Wetlands: A Treasured Water Resource for the Tampa Bay Region Part 3
More than 60 percent of Tampa Bay Water’s drinking water supply comes from groundwater wells located in and around Tampa Bay area wetlands. Wetlands are saturated lands filled with marshes, swamps, gators and birds, and their health is essential to our region’s water supply. Wetlands are particularly vulnerable to human activity and changes in land use, and therefore are carefully monitored and protected by federal, state and local laws.
This is the third of a three-part series for American Wetlands Month. American Wetlands Month is sponsored by the Environmental Protection Agency.

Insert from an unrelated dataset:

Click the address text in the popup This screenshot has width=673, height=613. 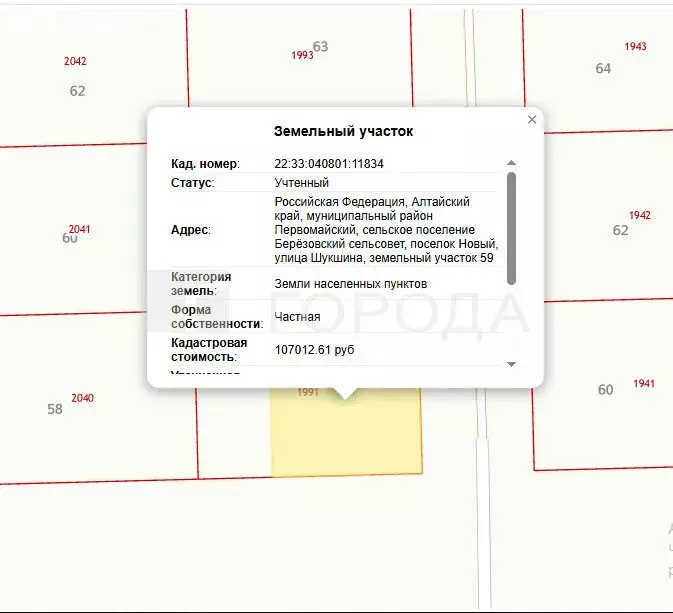pos(386,230)
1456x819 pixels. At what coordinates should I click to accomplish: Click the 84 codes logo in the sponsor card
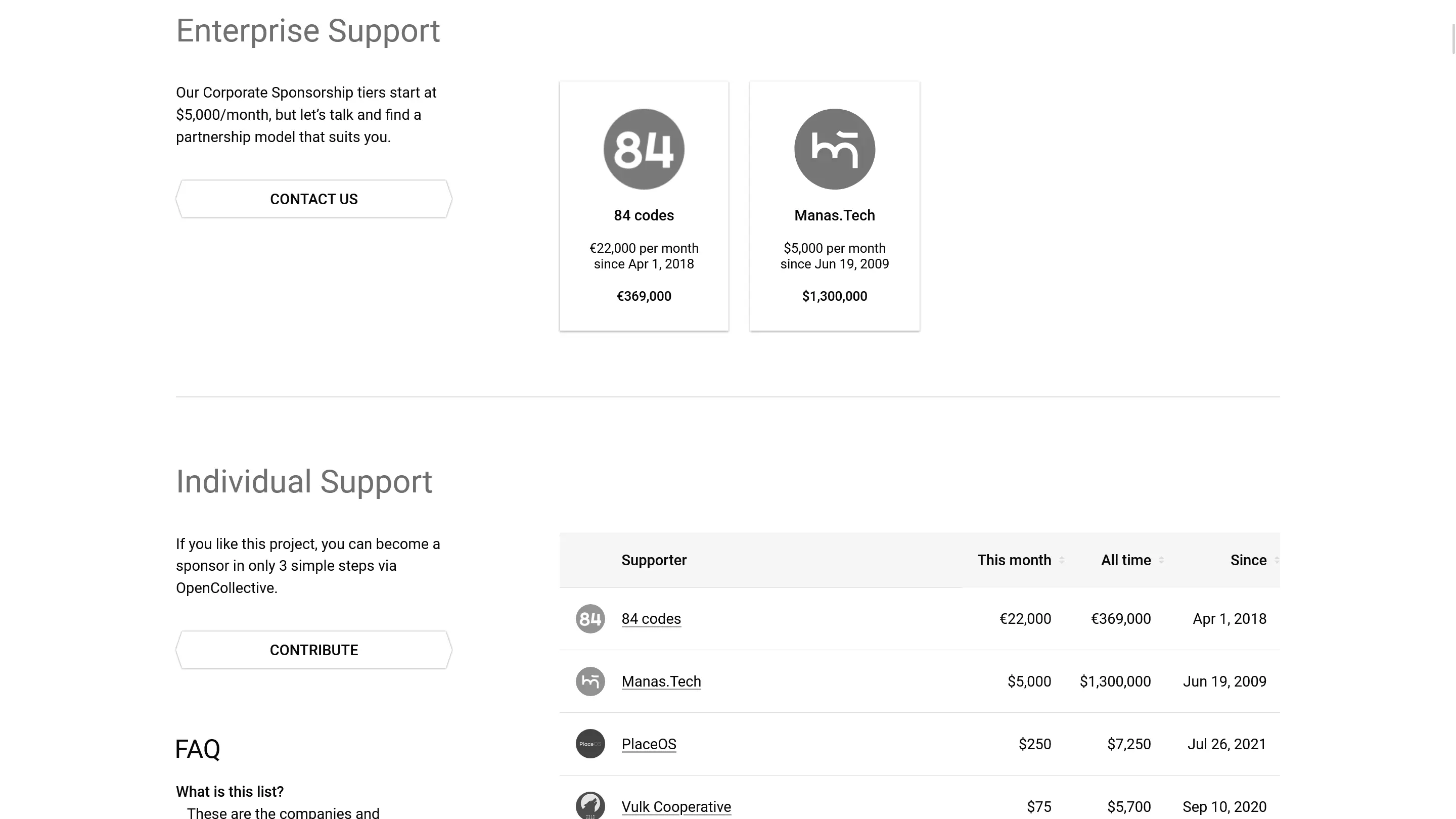(x=644, y=148)
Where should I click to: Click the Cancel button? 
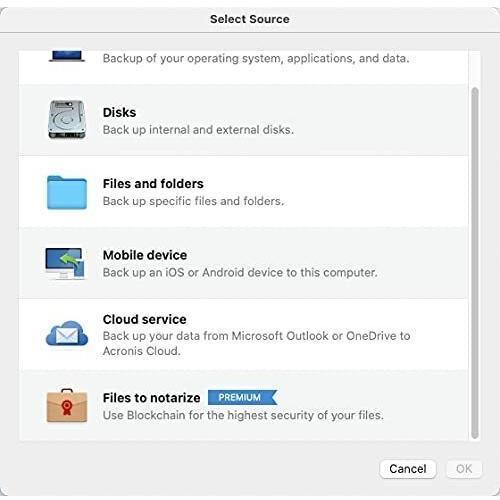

Wetlands are an important part of Florida’s ecosystem and water supply, and their preservation is essential. They remove excess nutrients, toxic substances and sediment from water that flows through them, helping to improve downstream water quality and the overall health of the waters in our communities. Natural wetlands are effective in removing harmful contaminants such as pesticides, landfill leachate, dissolved chlorinated compounds, metals and excessive stormwater runoff. They can alleviate residential flooding after a heavy rain and prevent shoreline erosion along rivers and other bodies of water, and are home to a unique blend of plant and wildlife species.
We all can work together to preserve and protect our wetlands by:
- Finding out where local wetlands are, and helping to keep the area free of litter, debris and other pollutants.
- Avoiding altering wetlands for construction purposes – trying to locate new construction in more upland areas.
- Avoiding cutting or trimming wetland plants and trees near property and not throwing grass cuttings or tree and shrub trimmings into wetlands.
The Tampa Bay region counts on wellfields to deliver one of the most dependable sources of drinking water, and many plant and wildlife species depend on the waterlogged environment for its unique sources of shelter and food. Tampa Bay Water continues monitoring the environmental systems in these saturated lands to ensure their health and recovery. We depend on these systems to deliver a clean, safe drinking water supply for future generations so we must continue to work and live in harmony with our natural environment.